Mais les propositions de la Plateforme ne peuvent être considérée indépendamment d’un changement de cap de l’Etat bolivien.

Bien que la Bolivie ait besoin d’exporter ses ressources énergétiques, elle doit le faire sur la base d’alternatives de production durables qui lui permettent d’atteindre les objectifs de l’Agenda du développement durable des Nations unies.

En ce sens, il est recommandé à la Bolivie d’investir dans d’autres formes de production qui favorisent les énergies durables, de diversifier l’économie et de promouvoir l’utilisation des énergies renouvelables.

L’Agenda du développement durable ne présente pas seulement des avantages en termes d’amélioration de la biodiversité, de la protection des cycles de l’eau et de  préservation des écosystèmes. Il a aussi les avantages en termes de réduction de l’extrême pauvreté.

L’Etat bolivien doit prendre en compte les potentialités locales dans le secteur de l’agriculture, de l’élevage de la production de bétail et de l’agriculture où l’expansion proposée du modèle agro-industriel suscite une forte remise en cause dans les régions dont la production familiale et forestière est menacée.

Mais la décentralisation et la régionalisation sont également hautement nécessaires pour une planification plus rationnelle de la conservation des zones en question, la conservation des espaces naturels, la diversification de la matrice énergétique, la gestion de l’eau, ou encore l’éducation pour la gestion de l’eau et même l’éducation au changement climatique. Cette plus grande prise en compte des besoins et des potentiels ne peut se faire qu’avec une plus grande participation de la population locale et avec un réel engagement de la part des autorités locales.

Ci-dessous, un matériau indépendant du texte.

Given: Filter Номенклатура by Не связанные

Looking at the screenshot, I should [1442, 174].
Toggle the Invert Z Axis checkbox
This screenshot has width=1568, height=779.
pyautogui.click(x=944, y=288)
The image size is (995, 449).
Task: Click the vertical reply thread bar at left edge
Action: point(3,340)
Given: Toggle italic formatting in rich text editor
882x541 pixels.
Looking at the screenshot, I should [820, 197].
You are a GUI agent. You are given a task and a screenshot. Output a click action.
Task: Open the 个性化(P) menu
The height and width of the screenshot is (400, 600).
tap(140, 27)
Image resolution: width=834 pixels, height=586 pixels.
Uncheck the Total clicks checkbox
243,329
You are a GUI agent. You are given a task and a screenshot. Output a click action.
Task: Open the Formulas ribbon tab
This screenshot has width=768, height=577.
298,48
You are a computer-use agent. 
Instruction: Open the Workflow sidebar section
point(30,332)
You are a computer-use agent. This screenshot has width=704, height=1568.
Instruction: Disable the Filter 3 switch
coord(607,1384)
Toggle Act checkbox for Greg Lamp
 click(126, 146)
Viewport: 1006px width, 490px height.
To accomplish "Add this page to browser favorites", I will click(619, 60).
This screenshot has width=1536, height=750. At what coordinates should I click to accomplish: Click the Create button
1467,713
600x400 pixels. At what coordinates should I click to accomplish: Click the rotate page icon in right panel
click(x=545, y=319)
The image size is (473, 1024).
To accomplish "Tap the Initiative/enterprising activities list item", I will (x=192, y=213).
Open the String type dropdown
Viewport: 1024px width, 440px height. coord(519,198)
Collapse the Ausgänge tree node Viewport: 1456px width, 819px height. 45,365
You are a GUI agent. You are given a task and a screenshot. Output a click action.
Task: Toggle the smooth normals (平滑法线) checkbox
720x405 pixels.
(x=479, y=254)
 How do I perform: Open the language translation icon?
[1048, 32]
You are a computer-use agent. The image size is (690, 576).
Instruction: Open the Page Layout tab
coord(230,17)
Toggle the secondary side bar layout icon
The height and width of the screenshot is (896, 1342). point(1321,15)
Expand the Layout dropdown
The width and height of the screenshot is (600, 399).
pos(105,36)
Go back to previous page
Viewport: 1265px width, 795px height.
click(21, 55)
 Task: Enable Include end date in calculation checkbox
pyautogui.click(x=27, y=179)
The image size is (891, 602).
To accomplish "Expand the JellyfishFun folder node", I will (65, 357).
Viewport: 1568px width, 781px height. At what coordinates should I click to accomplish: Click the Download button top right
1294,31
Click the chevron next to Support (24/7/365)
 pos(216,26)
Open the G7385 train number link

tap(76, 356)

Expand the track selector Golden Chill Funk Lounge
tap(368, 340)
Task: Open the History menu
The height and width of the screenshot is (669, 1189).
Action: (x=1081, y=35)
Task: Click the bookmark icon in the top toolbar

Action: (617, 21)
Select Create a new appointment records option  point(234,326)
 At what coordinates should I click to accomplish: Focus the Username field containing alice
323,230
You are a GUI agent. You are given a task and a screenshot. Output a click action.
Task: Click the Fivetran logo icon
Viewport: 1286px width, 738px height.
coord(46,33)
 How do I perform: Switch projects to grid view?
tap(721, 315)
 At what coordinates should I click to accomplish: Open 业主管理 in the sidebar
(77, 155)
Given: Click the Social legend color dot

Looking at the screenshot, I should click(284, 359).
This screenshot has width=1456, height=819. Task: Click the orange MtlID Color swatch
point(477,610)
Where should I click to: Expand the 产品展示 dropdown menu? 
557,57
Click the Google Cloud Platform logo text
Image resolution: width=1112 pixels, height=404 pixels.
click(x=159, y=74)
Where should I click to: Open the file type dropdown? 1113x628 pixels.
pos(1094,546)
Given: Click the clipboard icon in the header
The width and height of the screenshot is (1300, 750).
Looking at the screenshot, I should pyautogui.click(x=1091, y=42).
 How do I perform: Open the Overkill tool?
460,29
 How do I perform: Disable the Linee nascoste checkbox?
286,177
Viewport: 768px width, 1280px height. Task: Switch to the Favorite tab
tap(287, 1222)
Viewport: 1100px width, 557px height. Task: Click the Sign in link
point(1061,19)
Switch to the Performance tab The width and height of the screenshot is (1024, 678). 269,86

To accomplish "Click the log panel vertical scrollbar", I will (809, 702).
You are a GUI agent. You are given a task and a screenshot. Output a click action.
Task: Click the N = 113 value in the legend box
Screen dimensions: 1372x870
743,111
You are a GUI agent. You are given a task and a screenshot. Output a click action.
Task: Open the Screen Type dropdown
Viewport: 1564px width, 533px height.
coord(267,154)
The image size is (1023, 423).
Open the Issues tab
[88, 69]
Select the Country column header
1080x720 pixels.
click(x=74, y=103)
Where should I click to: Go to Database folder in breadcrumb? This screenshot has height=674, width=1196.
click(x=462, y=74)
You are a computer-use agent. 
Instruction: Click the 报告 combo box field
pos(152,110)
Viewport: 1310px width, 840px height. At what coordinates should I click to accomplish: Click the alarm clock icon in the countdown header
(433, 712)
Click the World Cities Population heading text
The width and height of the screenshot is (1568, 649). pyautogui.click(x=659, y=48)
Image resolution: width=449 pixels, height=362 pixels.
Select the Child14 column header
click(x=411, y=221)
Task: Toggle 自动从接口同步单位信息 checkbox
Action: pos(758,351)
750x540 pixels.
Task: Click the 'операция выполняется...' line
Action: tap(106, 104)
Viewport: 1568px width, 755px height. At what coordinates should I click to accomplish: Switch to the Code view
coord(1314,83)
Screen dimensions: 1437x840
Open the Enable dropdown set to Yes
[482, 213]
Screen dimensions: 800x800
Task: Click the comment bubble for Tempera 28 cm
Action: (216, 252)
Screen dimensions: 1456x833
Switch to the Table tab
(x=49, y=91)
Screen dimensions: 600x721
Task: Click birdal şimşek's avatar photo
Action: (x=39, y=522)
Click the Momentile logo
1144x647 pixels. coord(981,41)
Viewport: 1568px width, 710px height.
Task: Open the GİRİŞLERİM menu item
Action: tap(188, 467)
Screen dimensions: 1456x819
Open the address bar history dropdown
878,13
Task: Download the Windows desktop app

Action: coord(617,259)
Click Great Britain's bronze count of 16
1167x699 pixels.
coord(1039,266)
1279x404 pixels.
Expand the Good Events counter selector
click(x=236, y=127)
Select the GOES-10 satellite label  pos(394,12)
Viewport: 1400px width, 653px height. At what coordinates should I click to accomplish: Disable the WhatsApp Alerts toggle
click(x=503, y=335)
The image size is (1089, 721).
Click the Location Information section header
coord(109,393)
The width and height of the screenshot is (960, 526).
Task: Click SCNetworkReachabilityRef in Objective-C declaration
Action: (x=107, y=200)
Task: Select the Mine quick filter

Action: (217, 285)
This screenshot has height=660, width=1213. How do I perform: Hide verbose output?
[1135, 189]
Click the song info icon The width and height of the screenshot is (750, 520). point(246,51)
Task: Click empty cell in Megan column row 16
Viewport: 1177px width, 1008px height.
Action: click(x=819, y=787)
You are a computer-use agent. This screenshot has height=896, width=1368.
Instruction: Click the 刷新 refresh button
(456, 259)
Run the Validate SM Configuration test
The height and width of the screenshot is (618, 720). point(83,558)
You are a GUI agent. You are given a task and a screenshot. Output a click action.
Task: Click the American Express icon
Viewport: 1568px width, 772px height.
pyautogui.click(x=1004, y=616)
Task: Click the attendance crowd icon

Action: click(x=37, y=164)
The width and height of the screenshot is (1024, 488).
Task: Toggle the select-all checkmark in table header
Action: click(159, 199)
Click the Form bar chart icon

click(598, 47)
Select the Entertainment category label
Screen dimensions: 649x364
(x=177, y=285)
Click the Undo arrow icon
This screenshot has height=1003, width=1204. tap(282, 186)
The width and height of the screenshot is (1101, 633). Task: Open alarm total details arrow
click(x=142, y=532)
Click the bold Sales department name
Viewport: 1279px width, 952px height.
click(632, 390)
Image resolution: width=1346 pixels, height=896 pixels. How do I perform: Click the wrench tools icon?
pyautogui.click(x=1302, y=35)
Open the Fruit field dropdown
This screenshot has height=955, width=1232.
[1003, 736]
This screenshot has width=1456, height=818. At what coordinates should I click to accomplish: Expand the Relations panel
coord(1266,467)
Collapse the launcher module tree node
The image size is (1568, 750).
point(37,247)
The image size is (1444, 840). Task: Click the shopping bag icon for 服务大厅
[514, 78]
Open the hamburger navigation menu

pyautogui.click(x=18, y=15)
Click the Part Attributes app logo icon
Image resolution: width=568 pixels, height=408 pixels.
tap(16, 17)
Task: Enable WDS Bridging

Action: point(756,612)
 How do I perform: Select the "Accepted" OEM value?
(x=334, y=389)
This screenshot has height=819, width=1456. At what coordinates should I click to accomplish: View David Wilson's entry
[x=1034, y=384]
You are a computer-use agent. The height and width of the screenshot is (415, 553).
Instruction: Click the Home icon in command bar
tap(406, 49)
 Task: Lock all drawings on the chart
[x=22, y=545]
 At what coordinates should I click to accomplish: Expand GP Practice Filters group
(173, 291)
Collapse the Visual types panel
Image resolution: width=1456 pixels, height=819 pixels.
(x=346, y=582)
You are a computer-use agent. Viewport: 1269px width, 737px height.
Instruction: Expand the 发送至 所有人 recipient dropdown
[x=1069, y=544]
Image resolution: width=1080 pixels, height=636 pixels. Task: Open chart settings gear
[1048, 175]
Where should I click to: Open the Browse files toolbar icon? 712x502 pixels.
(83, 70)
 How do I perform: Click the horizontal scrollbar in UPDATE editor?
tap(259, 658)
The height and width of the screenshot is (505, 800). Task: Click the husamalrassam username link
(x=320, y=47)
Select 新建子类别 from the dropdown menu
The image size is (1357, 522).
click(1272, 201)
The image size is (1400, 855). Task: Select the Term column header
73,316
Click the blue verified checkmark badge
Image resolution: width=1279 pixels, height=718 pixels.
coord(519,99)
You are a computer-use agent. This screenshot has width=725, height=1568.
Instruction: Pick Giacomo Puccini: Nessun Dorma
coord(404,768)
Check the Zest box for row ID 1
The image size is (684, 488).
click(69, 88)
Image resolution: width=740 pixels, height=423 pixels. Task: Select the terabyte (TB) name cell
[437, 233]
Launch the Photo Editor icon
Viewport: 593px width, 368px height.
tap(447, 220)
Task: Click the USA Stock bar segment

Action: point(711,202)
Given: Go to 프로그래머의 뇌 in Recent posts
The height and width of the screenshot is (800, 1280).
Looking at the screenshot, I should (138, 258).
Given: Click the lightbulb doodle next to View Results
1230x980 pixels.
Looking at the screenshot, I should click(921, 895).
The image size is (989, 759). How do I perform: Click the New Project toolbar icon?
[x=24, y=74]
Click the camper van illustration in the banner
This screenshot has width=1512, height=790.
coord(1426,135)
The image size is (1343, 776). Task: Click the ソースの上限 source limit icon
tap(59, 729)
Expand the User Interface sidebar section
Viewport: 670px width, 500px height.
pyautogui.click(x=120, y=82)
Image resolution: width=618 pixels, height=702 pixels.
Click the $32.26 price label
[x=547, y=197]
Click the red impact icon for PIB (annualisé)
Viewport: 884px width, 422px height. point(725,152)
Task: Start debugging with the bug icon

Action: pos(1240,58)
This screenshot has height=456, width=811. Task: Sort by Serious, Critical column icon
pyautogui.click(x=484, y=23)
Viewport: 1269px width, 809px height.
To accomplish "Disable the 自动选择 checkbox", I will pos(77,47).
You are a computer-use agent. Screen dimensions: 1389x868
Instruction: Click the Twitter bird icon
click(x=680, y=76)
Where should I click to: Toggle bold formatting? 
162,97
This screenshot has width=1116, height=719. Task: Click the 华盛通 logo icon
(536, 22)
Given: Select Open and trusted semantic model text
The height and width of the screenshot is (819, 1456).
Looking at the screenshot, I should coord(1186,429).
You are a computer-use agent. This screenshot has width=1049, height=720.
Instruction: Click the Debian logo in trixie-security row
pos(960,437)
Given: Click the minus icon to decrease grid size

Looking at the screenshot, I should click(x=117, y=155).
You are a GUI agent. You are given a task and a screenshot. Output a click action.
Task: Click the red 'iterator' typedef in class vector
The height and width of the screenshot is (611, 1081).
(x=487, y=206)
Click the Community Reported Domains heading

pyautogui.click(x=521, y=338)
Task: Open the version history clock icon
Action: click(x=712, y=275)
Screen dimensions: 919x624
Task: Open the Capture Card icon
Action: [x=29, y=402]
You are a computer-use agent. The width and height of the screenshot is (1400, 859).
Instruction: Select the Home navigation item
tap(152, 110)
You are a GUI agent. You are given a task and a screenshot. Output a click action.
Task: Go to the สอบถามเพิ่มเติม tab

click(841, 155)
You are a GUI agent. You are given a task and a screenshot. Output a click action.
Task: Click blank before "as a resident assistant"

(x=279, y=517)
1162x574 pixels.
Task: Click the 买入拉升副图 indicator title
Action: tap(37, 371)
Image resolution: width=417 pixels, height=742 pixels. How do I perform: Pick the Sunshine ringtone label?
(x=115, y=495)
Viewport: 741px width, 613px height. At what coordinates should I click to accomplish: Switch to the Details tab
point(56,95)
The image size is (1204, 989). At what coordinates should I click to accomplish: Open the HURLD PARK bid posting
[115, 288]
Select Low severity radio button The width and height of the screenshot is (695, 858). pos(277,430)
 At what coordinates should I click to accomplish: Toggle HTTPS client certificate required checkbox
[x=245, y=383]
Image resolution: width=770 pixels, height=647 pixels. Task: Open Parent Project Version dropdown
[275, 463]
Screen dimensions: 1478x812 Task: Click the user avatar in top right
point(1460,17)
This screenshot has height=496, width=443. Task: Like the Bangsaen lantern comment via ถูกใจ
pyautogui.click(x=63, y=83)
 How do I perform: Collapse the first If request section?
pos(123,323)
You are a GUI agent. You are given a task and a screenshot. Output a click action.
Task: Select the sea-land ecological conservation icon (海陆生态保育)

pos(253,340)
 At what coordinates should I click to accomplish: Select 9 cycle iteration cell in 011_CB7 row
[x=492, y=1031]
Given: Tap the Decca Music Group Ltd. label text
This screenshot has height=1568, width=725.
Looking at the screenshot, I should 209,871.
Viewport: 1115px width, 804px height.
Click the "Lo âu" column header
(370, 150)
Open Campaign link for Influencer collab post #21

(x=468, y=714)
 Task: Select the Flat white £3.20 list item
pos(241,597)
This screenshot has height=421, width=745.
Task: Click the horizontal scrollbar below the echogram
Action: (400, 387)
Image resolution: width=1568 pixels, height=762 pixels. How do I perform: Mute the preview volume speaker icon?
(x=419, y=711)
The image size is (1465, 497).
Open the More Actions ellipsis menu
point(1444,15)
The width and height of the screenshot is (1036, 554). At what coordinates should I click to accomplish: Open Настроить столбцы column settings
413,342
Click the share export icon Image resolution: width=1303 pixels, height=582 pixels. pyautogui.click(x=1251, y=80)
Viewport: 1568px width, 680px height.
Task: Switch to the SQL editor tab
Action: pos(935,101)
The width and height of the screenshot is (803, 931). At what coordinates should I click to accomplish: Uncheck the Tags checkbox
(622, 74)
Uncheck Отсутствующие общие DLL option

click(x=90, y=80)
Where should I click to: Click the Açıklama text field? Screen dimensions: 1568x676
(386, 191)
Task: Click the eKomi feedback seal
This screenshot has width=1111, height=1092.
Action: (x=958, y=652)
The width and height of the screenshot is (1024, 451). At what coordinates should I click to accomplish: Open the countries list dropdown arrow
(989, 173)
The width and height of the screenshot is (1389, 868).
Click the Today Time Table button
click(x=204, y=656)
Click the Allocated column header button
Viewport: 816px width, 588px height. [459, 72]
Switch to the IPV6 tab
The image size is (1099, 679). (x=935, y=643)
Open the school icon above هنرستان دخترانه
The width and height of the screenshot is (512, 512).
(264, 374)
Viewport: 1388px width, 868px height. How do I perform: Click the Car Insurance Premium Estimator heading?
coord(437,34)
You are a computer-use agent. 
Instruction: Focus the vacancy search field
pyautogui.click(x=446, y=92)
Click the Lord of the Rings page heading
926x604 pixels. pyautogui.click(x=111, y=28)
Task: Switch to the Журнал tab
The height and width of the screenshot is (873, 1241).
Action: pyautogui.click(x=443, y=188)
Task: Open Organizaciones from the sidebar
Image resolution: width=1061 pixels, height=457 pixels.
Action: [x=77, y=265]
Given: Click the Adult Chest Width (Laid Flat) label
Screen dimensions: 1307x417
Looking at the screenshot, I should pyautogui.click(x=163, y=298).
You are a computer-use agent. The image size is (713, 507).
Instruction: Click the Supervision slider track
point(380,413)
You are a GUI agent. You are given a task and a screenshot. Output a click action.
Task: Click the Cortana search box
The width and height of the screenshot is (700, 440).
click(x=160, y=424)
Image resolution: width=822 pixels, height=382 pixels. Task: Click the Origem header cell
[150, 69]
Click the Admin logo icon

En Bolivie, des niveaux élevés d’illégalité persistent dans les activités à fort impact environnemental, tels que l’exploitation minière, l’abattage et la déforestation. Face à ce modèle défaillant, la Plateforme propose une transition vers un modèle où l’État joue un rôle de facilitateur.

Les femmes paysannes et indigènes boliviennes sont également les premières victimes du réchauffement climatique, alors qu’elles sont souvent les mieux à même de mettre en œuvre des actions d’atténuation et d’adaptation. Dans ce sens, il est essentiel que la Bolivie renforce les politiques visant à réduire les inégalités de genre encore très importantes dans le pays.

Lors de la précédente COP 26, la Bolivie s’est d’ailleurs engagée à promouvoir le leadership des femmes, en particulier des femmes autochtones, afro-boliviennes, communautaires et rurales, en les faisant participer à des projets de développement durable.